Construído  com fundos de investimentos públicos do governo provincial, o projecto durou cerca de 24  meses e orçou em 130 mil dólares. O empreendimento foi inaugurado pelo vice-governador para o sector Técnico e Infra-estruturas, Pedro Samuel Jhon, no âmbito dos 41 anos da Independência Nacional,
O centro de captação de água foi projectado a partir do rio Luate, a cerca de 20 quilómetros e, além das 18 mil ligações domiciliares na sede do município, vai igualmente garantir o fornecimento do produto a 10 chafarizes. O empreendimento dispõe de dois tanques que servem para o armazenamento da água bruta e de decantação, com capacidades de 150 e 60 metros cúbicos.
O regedor da comuna da Aldeia Nova, João Finda, disse que o projecto constitui um dos principais ganhos registados na região durante o período pós-independência, que, segundo ele, vai permitir a redução de doenças, como diarreia e febre tifóide, entre outras.
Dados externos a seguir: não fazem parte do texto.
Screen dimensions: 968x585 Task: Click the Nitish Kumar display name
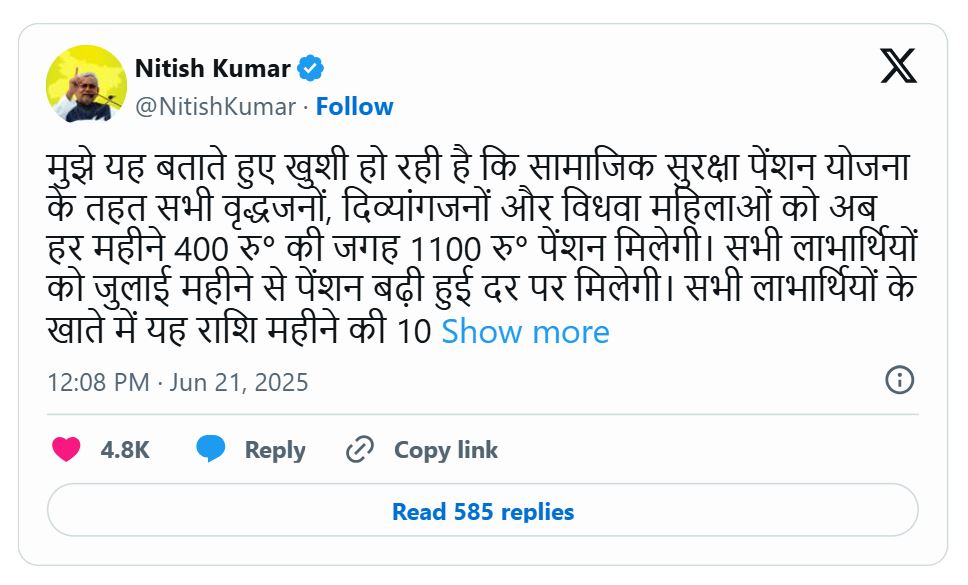pos(212,69)
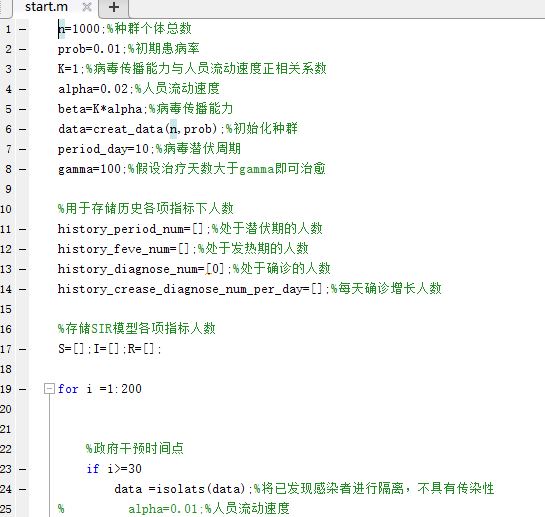
Task: Click the beta=K*alpha expression
Action: pos(100,109)
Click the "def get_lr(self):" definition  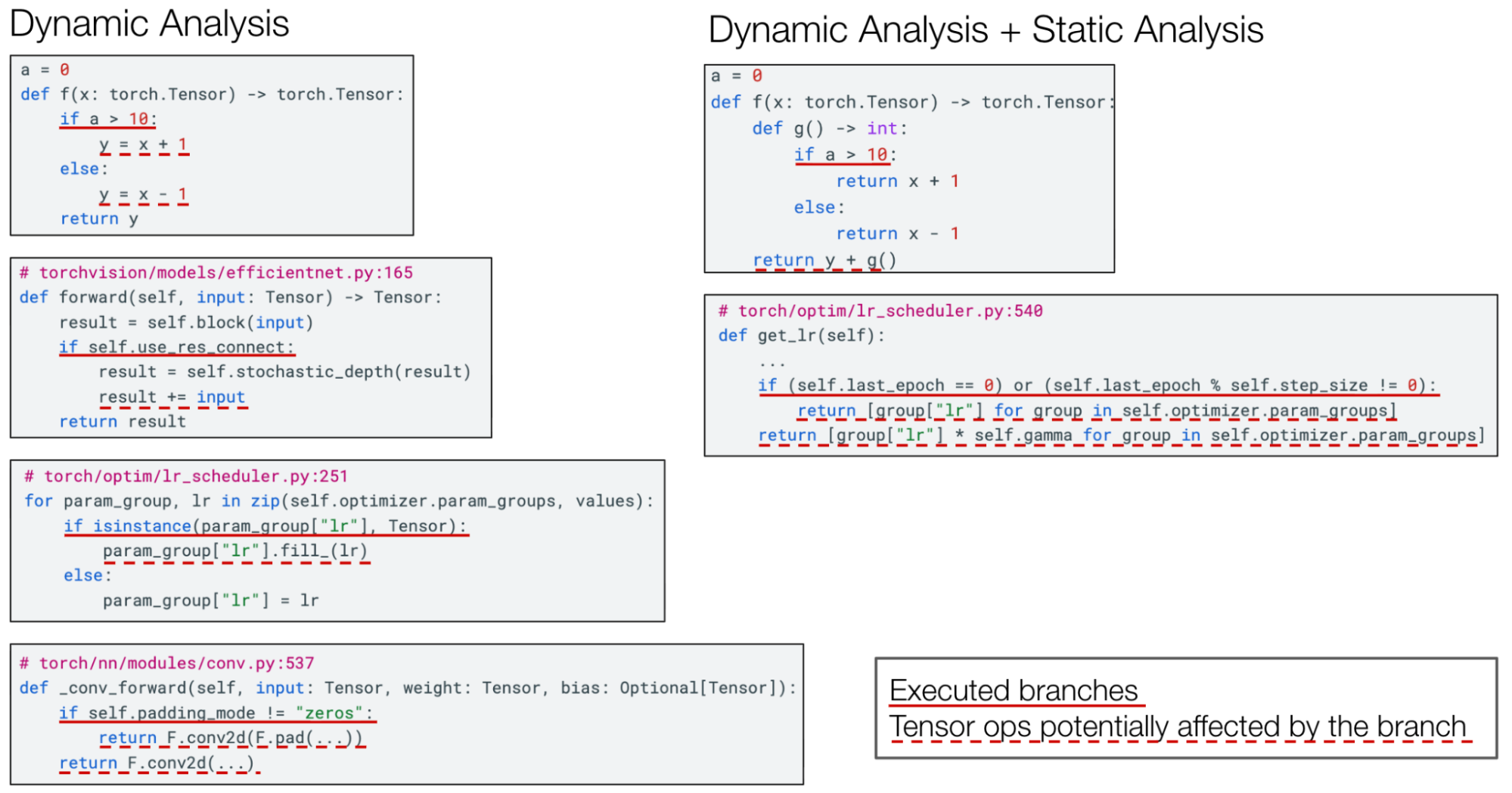pos(800,335)
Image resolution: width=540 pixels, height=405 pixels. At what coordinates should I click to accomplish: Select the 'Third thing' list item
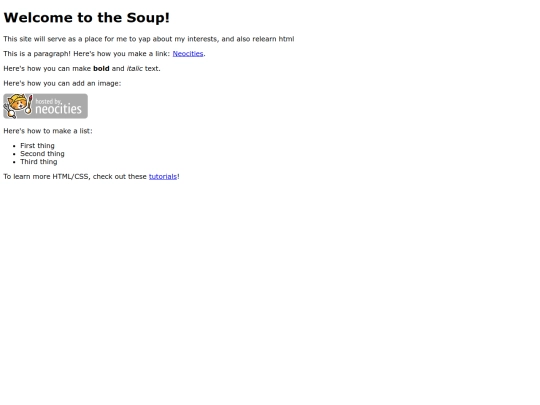click(x=39, y=162)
João Finda espera que sejam também reparadas e construídas estradas, escolas e postos de saúde para que a população deixe de percorrer longas distâncias em busca destes serviços básicos essenciais.
A anciã Helana Augusto, 67 anos, satisfeita com a instalação do sistema de captação de água, disse terem ficado para trás os momentos difíceis que passaram, pois referiu que muitos dos populares tinham de  sobreviver com água retirada dos rios, sem se ter em conta os riscos.
O administrador da Aldeia Nova, José Manuel, agradeceu o gesto do governo da província e admitiu que a abertura do projecto marca uma nova etapa para a população da comuna.

Prevenção de doenças 

O vice-governador,  Pedro Samuel Jhon, realçou a importância do consumo da água potável na vida da população, principalmente no que toca à redução dos riscos de doenças.  Por outro lado, as primeiras 100 casas, dos 200 fogos habitacionais por cada município, construídas na  Banga, estão concluídas e vai-se optar pelo sistema de renda resolúvel, como garantiu o administrador-adjunto da circunscrição, Ntala Mbote Mpululu.
O administrador-adjunto apontou, entre outros ganhos registados no município ao longo dos 41 de Independência, a construção de casas protocolares, residências para o administrador municipal e adjunto, a instalação do comandante da Polícia Nacional e a loja do Registo Civil e Notariado. Relativamente ao sector da Educação, o director municipal do sector na Banga, Gomes Cussei, admitiu que a Independência propiciou a construção de 25 escolas, que perfazem 55 salas, das quais uma do primeiro ciclo e igual número para o segundo que albergam 3.159 alunos, asseguradas por 116 professores. Na localidade, estão em construção mais três escolas, que correspondem a 12 salas, nas comunas da Aldeia Nova e Caculo Cabaça. A região precisa de mais 68 salas e 64 professores.
No que se refere à Saúde, o director interino do sector,  Lino Francisco, disse que o município controla sete postos e um centro de saúde com 43 camas para internamento, no qual funcionam 37 técnicos médios e básicos. A unidade sanitária conta com um médico de clínica geral e um técnico de laboratório de análises clínicas.